One advantage to the potential complexity is that elements can later be simplified if needed or required to run the campaign. There are different types of players, some like the logistics as they know that it can be the key to success, a more powerful army that isn't supplied well can be weakened, while a small well supplied force can potentially win a battle of attrition against a larger dysfunctional opponent. Others find the challenge of growing an empire to be rewarding as a resource management game, you'll find these types playing the various Civilization games.
I proposed that each empire would be composed of 3 players, each having different responsibilities, yet all could jump in and fight any particular battle. This turned the campaign into a team game, and also made even more room for role-playing for those who want it. I broke up the responsibilities for each empire so that different types of players could do what they found interesting.

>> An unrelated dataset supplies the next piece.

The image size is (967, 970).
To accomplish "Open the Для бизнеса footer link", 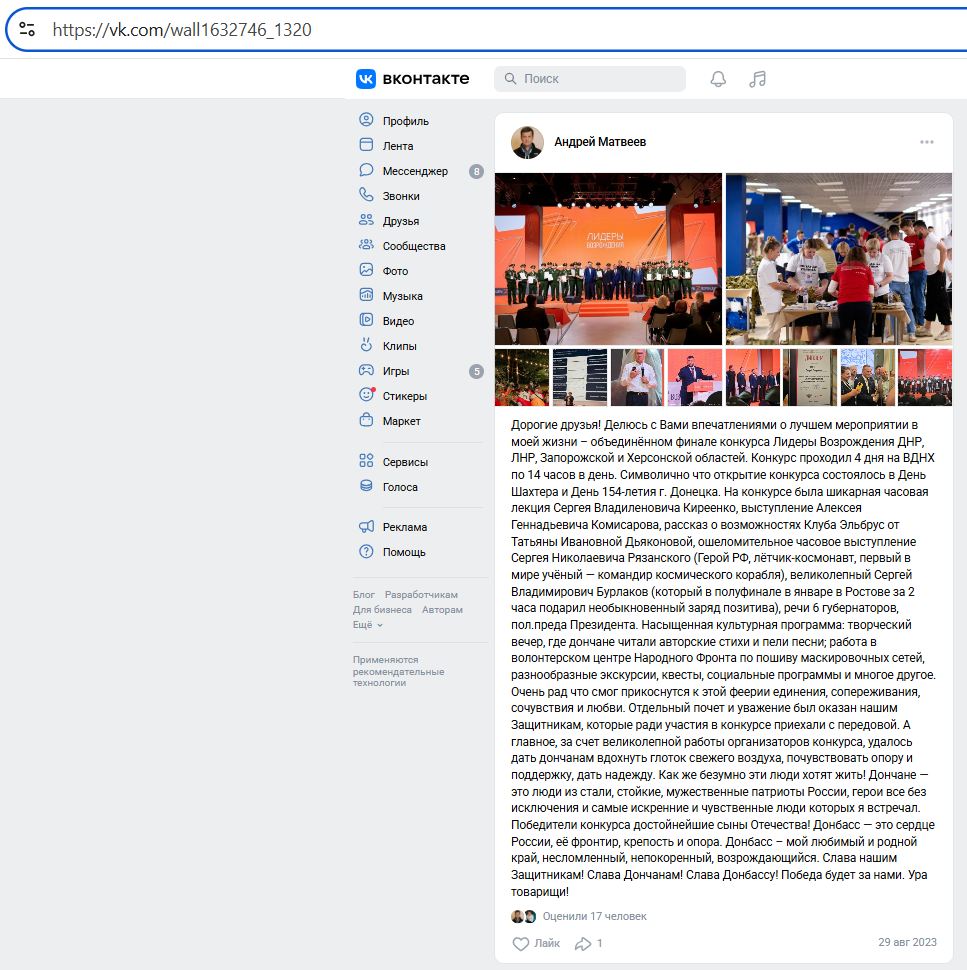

The breakdown is as follows, one for each of three players in an empire:
1. Internal Security Forces (ISF)
Responsible for half the economy (trade routes), police, national guard, training new ship crews, and planetary defense (space).
2. Fleet Command
Technology Research, all ships outside the "reservation" and non-ISF ships, fleet logistics.
3. Government
Responsible for half the economy (developing planets and their ground defense), and with control of the budget.
All three have/need a budget, but the government decides upon the final budget, and the players can spend their budget any way they would like. In some ways, each is playing a different game, but each can be called upon to fight an individual battle, raid, or encounter.

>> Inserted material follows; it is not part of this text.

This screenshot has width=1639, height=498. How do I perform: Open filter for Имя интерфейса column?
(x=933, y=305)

This SFB civilization building campaign is designed to provide a high level of flavor and immersive experience where you are playing YOUR race and not just the "Klingons" or "Gorn." The fact that you might not have access to all the rules if you didn't research them makes your race particularly "unique" as each team picks a "Design Philosophy" based on one of the allowed SFB races.
Please contact me if you would like to read the rules, see the tech charts, or even help me "playtest" certain components of the game (including the tech research rules).
By Mike Grafton (Mike_Grafton) on Monday, June 01, 2020 - 09:36 am: Edit |
5 M isn't enough population to have the full range of tech. You need the professors, people to make the tools, people to use the tools to make the high tech stuff, people to use the high tech stuff...
I'd say 500M is more like a minimum.
By Stewart Frazier (Frazikar3) on Monday, June 01, 2020 - 06:16 pm: Edit |
May want to benchmark the world pop for the Industrial Rev (~1830) and the Space Race (1970)/Information Age (1990) …
By Ken Kazinski (Kjkazinski) on Monday, June 01, 2020 - 09:24 pm: Edit |
Aaron,
Looks very cool.
Ken
By Charles H Carroll (Carroll) on Friday, June 05, 2020 - 04:11 pm: Edit |
Certainly interesting concepts. I have seen similar games played....without quite the division of control inside a Race that you seem to feel would work best. But hey...it could work.